いつもと違うリーゼリン殿下に混乱する俺へ彼女は距離を詰めて来る。傘を受け取って殿下に差し掛けた。視界の端で侍女が庭の端まで離れるのが見えた。
「はじめてこの庭を見た時のことを思い出していました。あなたが作った庭なのに私ったら。ふふふ」
近いです、と言おうとした俺にリーゼリン殿下は寂し気な顔で笑った。
「どうしたのですか。何があったのです」
「何も。ただ、これを受け取ってください」
差し出されたのは一枚のハンカチだった。
「殿下がこれを?」
小さな黄色のバラが刺繍してある。
「頑張りましたわ」
「ありがとうございます。さすが錬金術スキルだなあ」
俺は感心していた。
「錬金術?」
殿下はきょとんとした顔で俺を見ている。
「ほら、魔石の内部に魔道回路の銀糸を入れ込む練習しましたよね。その要領でで布に糸を通して……え、あ、あれ? 違うんですか。ほんとの刺繍?! すごい大変だったのでは!」
「私自身で刺繍しましたわよ!」
「うわっ。それは失礼しました! すごい。むしろ錬金術スキルを使わないなんて。素晴らしい出来です! ありがとうございます!」
「まったく……ふっ。はははっ。まったくジョウらしいわ。あははっ」
殿下は困ったように笑っていた。
「すいません。でも、嬉しいです。大切にします!」
どうしよう。王女殿下自ら刺繍したハンカチなんて使えないぞ。金庫の奥に大事にしまっておくべきだろうか。
「畏れ多いとか思わずに、身に着けていて」
バレてた。
「はい。そうします」
それからリーゼ殿下は静かに俺を見た。
やはり何かあったのではと聞こうとすると、ふるふると首を振ったので俺は何も言えなくなってしまった。

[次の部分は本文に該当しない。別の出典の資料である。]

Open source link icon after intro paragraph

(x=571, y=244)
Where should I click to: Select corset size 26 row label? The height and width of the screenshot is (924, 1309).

俺とリーゼリン殿下は霧雨に包まれるように、少し動けば触れてしまう距離で、ただ互いを見ていた。
どのくらいそうしていたのだろう。
「ジョウ。今だけでいいの。リーゼと呼んでくれませんか」
リーゼリン殿下がふいに言った。
「良いのですか?」
「お願い」
「はい。リーゼ……さん」
「もう一度。今度はさんも無しで」
「リーゼ」
「はい」
リーゼ殿下は儚げな微笑みを浮かべて応えると、そっと離れた。
思わず差し出そうとした傘がカーテシーで遮られる。
「ジョウ。さようなら」
どうしてそんな顔をしているのですか。
なぜ、いつものように「ごきげんよう」と言ってくれないのですか。
引き止めようとした俺の目の前で、彼女がふわりと踵を返す。何時の間にか侍女が傍に来て別の傘をさし出していた。
雨が降っている。
俺はその姿をじっと見送る。
彼女は振り返らず、ぼんやりとした霧雨の光の中を去って行った。
俺は工房に戻り、雨に濡れた体を拭こうとして頂いたハンカチを広げた。
刺繍は小さな黄色いバラだ。
意味が気になって、工房のマークを決めるのに参考にした資料で調べる。
花言葉は「小さいけれど大切な幸せ」とあった。
視線を上げると窓の向こうはまだ雨だ。
使えないハンカチの中のバラを手に、俺は彼女のことを考えていた。